Para um empreendedor, este apoio é ótimo. Permite encontrar o capital para desenvolver o seu produto numa altura em que uma ronda de capital com investidores privados pode ser difícil e, seguramente, implicaria uma avaliação da sua empresa inferior à obtida após a participação no SMEi. Além disso, inclui também medidas “suaves” como coaching de especialistas e serviços de aceleração e networking.

Claro que contar com investidores privados também pode ser transformador numa start-up – trazem conhecimento de mercado, capital e experiência – mas, se o capital privado angariado apenas tiver que corresponder aos 30% que a CE não financia, o fundador evita alienar uma boa parte da sua participação, deixando espaço para rondas futuras.

Mas mesmo para empresas (start-ups ou não) que já tiveram participação de investidores privados e capital de risco o programa é bom. Permite alavancar em muito a participação dos investidores, sem necessidade de fazer aumentos ou reforços de capital.

Segundo um estudo contratado pela Agência Europeia para as PME (EASME), quase dois em cada três beneficiários da Fase 2 do SME Instrument tiveram um aumento significativo na sua faturação, passaram por um “exit” ou passaram por uma ronda de angariação de capital.

No entanto, a referida carta, intitulada “Como os Programas europeus podem apoiar os inovadores e as start-ups”, assenta em três pilares:

  • Apoiar o ecossistema em vez das start-ups: é mesmo dito que “os programas europeus não devem apoiar diretamente start-ups e inovadores”, recomendando o foco no “ecossistema” de forma a dar visibilidade ao setor.
  • Financiar os investidores em vez das startups: em vez de colocar o dinheiro nas startups, colocar em fundos que depois o investem. Neste ponto é aberta a porta a algum financiamento direto a startups mas só se houver investimento simultâneo de fundos privados ou aceleradores;
  • Apoiar “Scaleups” em vez de “Startups”: defendendo que o financiamento deve ser para empresas em fase de crescimento em vez das que estão em fase de desenvolvimento.
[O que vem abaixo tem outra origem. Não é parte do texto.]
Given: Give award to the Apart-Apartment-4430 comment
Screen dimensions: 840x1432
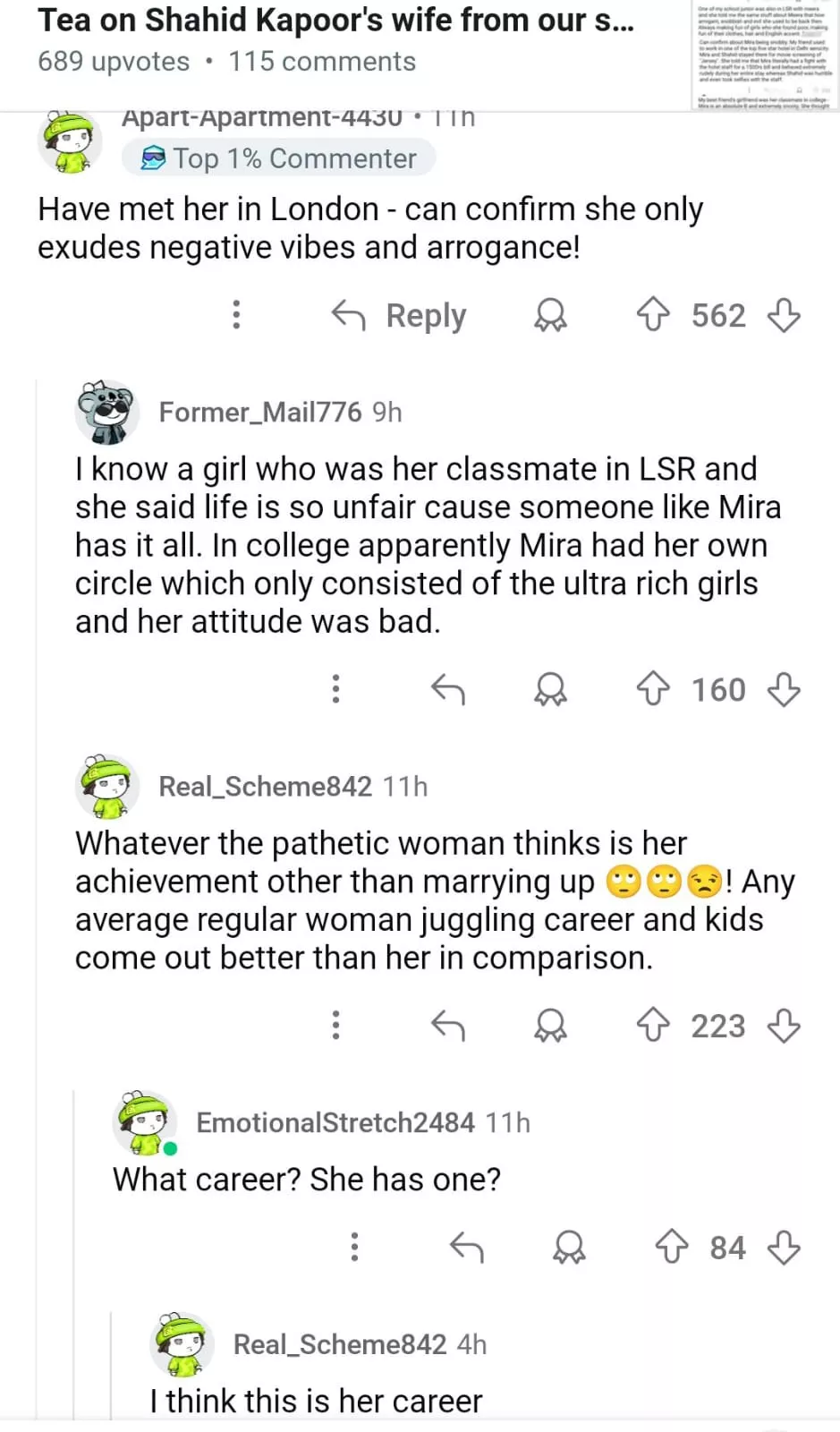Looking at the screenshot, I should [x=550, y=315].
O segundo e terceiro ponto até têm aspetos positivos. É verdade que o atual foco exclusivo no desenvolvimento de produto pode retirar oportunidades de financiamento a empresas em fase de crescimento. E que o co-investimento com fundos privados pode ser um garante de interesse comercial do produto ou serviço a lançar e mais uma inovação a adotar no programa. É mesmo nesta alteração que concentraria as alterações para o próximo programa-quadro, até porque apoiar scaleups para financiamento da expansão em vez de inovação pode até levantar questões de ajudas de estado.

O primeiro é que não consigo entender. Parece-me contraditório e mostra uma indústria a voltar-se contra a razão da sua criação. E que parece querer sustentar-se no financiamento público em vez de vencer porque faz boas apostas. Não quero acreditar que assim seja.

Nem me passa pela cabeça alguma vez ler uma carta das start-ups a dizer: “Financiem as start-ups em vez do ecossistema”.

Neste assunto não podem haver dois lados da barricada. Não pode haver um duelo. Os dois têm que conviver, precisam um do outro e ambos beneficiam atualmente do apoio muito significativo da Comissão Europeia. Que o digam muitos dos subscritores da carta.